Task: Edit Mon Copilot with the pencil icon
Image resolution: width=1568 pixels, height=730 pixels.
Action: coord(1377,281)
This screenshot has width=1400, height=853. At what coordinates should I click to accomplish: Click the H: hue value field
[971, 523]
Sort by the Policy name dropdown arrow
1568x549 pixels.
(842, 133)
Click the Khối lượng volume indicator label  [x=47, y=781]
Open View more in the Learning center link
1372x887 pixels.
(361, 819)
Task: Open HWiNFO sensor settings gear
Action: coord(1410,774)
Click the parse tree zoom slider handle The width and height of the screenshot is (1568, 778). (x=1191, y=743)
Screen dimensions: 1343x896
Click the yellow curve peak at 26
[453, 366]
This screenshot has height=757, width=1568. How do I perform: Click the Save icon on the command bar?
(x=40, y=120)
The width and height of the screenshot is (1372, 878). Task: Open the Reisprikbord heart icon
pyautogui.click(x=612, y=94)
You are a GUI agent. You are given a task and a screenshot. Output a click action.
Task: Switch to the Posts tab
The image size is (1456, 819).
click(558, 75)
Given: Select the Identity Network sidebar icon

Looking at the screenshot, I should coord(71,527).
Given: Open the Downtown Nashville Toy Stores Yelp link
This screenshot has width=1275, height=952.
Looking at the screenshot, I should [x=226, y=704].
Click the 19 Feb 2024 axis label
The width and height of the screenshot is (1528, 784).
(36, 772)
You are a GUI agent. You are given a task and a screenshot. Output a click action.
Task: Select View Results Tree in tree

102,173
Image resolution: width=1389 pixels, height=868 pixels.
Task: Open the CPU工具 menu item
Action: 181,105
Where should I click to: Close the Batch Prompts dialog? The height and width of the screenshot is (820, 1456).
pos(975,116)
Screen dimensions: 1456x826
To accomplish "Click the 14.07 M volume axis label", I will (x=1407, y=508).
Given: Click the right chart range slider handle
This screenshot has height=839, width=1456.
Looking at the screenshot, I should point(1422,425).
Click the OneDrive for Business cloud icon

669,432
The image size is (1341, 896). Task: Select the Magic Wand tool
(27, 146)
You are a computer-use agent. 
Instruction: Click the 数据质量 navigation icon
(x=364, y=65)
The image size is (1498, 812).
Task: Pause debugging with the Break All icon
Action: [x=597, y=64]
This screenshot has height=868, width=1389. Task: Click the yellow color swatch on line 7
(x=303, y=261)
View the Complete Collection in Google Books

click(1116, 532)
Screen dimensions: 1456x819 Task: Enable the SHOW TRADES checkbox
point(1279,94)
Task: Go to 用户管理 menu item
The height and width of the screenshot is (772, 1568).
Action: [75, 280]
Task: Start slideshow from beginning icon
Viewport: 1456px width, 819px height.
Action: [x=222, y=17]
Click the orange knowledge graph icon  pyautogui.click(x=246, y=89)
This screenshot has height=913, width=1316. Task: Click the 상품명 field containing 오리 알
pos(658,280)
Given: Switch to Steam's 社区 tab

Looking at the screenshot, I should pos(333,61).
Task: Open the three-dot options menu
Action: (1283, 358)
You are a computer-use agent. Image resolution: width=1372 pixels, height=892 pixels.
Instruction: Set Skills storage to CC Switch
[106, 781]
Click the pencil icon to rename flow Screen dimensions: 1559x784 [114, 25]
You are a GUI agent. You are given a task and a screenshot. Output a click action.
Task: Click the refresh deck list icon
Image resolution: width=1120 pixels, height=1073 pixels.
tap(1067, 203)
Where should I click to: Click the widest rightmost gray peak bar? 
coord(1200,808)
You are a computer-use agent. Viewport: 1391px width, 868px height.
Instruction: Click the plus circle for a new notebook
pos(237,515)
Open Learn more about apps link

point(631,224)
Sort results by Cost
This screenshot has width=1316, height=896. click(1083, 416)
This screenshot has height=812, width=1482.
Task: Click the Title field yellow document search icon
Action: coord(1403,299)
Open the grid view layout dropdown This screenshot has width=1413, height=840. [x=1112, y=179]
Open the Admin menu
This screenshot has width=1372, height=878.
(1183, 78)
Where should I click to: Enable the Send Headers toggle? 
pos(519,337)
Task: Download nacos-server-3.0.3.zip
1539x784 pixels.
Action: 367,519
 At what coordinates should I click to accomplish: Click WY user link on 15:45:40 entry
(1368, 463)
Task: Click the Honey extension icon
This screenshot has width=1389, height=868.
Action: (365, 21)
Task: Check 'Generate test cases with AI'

WORK REQUIRED.
Across all the records, find the lines containing the word "pencil" and reproduce each one.

TASK ANSWER.
Task: Edit Mon Copilot with the pencil icon
Click the pencil icon to rename flow Screen dimensions: 1559x784 [114, 25]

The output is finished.